Kris Berg raises important issues and also states findings that should be accepted as part of the overall treatment of patients with hyperlipidemia or high cholesterol.

Exercise does play an important role in prevention of coronary artery disease and does indeed have a positive effect in increasing high density lipoproteins, and therefore does result in a lowering of the risk factors for heart attack. In fact, a one point increase in HDL results statistically in a three percent lowering of the chance of coronary artery disease in the individual.

Conservative Treatment May Not Be Enough

It is true that the Joint National Committee on Detection, Evaluation, and Treatment of High Blood Pressure recommends conservative strategies such as weight loss, exercise, smoking cessation, and sodium reduction as the first stage in treating hypertension. It should also be noted that in certain high risk groups, these conservative strategies will not result in success.

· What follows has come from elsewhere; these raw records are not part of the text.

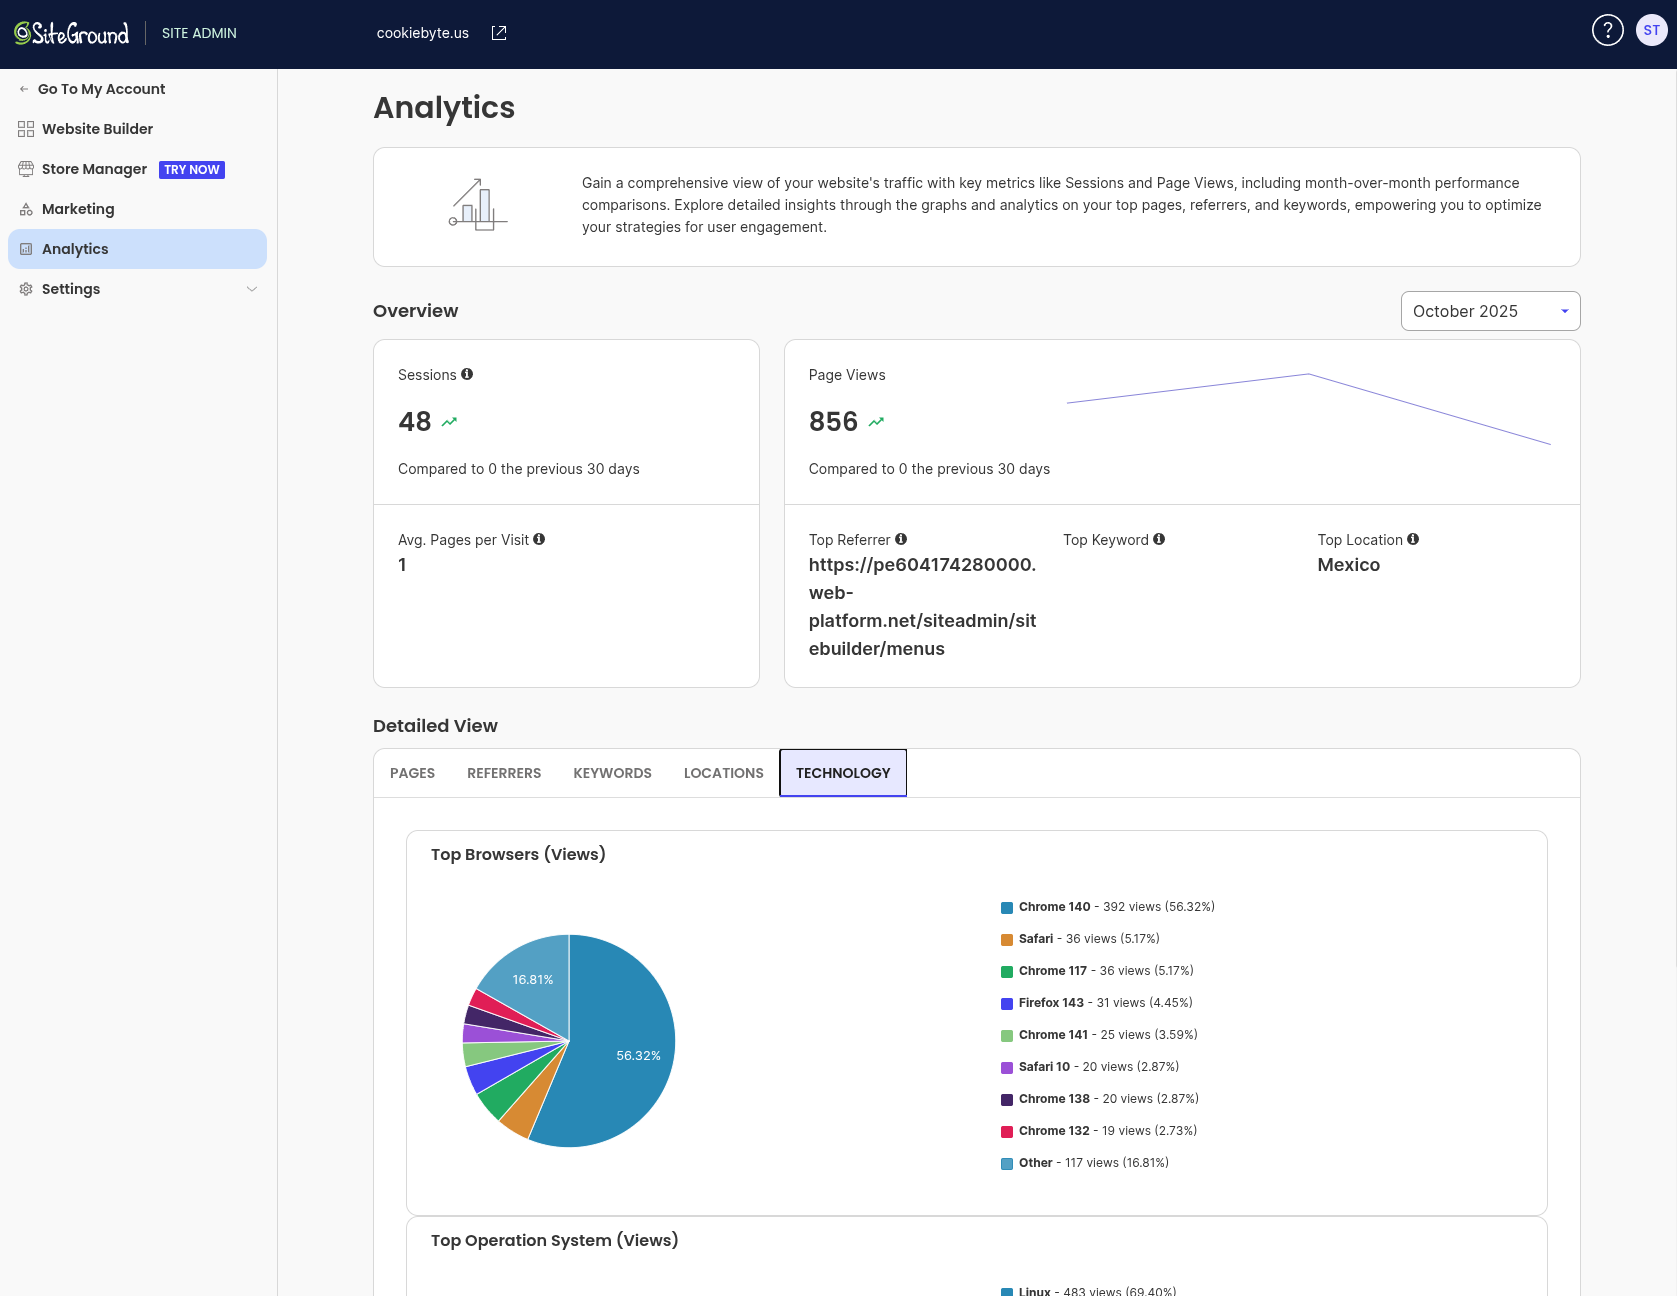
Task: Open cookiebyte.us via the external link icon
Action: click(x=498, y=32)
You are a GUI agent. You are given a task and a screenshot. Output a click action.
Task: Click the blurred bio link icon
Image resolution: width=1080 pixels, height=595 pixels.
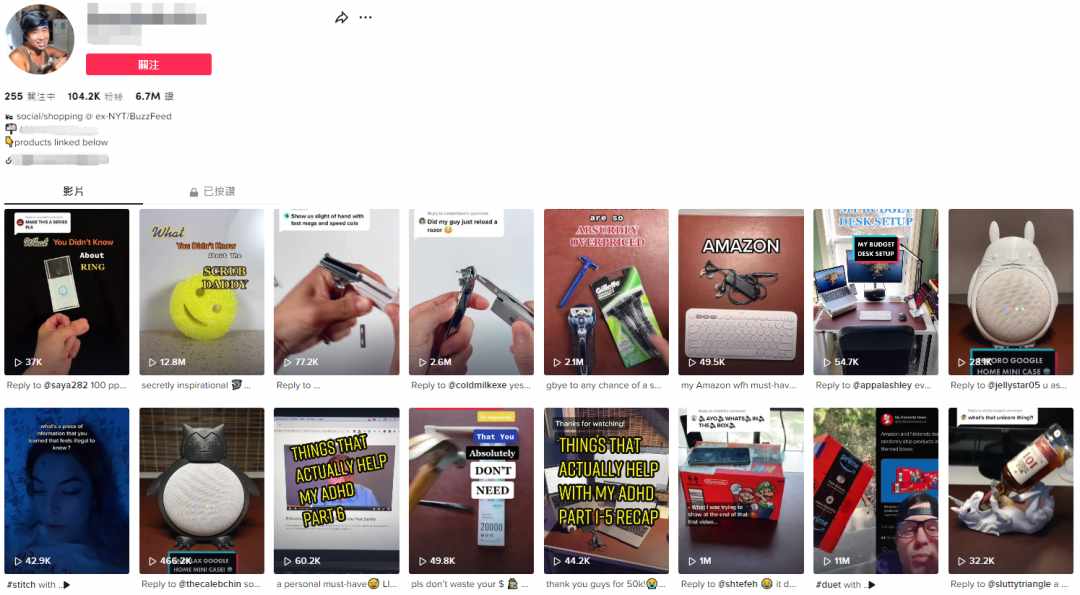9,160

In terms of sodium reduction, Dr. Williams in his article in the New England Journal of Medicine stated that only 10% of hypertensive people are in fact responders in terms of lowering blood pressure in response to sodium reduction.

Other strategies such as weight loss, exercise, and smoking cessation are definately to be undertaken. However, it should not be viewed as the only treatment. The emphasis on drugs is placed on patients who have diabetes, and are therefore in a much higher risk area for having coronary artery disease than those who do not have this underlying metabolic disorder.

Medication Has Its Place

Diabetes often cannot be treated solely with exercise and diet. Medication is necessary and this may relate to the time of diagnosis or duration of the disease prior to diagnosis. At the time of the diagnosis of diabetes, 50% of these patients have demonstrable coronary lesions which unfortunately do not respond to conservative treatment strategies.

The justifiable and scientifically valid evolution of a more rigorous and aggressive indication for the primary and secondary prevention of coronary artery disease with lipid lowering therapy has been paralleled by accumulating evidence of the potency, safety, and tolerability of the HMG-Co-A reductase inhibitors. These agents assumed a key role as one of the major drug classes for the treatment of lipid disorders in patients who have failed to achieve target levels in spite of dietary modification.

These drugs, as well as others, figure prominently in the reduction of risk for patients whose lipid abnormalities remain refractory in the face of diet and exercise therapy. Rising healthcare costs as noted by Berg are, unfortunately, not the cost of medication but are related to the expense involved in treating the catastrophic outcomes of underlying coronary artery disease, namely stroke, heart attack, peripheral vascular disease, and amputation.

Soldiers Are Not a Good Example

Pictures of soldiers in world wars showing lean body masses may be very attractive; however, soldiers are usually in their second to third decade of life and unfortunately hyperlipidemia and coronary artery disease becomes evident in the fourth, fifth, and sixth decade of life. At that point, underlying metabolic disorders such as diabetes, hyperinsulinemia, and insulin resistance have taken a toll that cannot be reversed by conservative treatment alone.

Drugs have a place in medicine, but more importantly, they have a place in the prevention of disease, and their role in reducing the incidence of death from myocardial infarction has been clearly demonstrated by means of multiple studies that are now accepted as standards of care. Failure to treat a patient who has high-risk disease with medication that will result in a reduction of the incidence of death in the relatively near future is tantamount to poor treatment.

The Goal of Medicine

While the Hippocratic Oath states that we should do no harm, clearly the use of medication in the prevention of disease is not harming the patient, but actually treating and preventing illness. The first goal of medicine is the prevention of disease.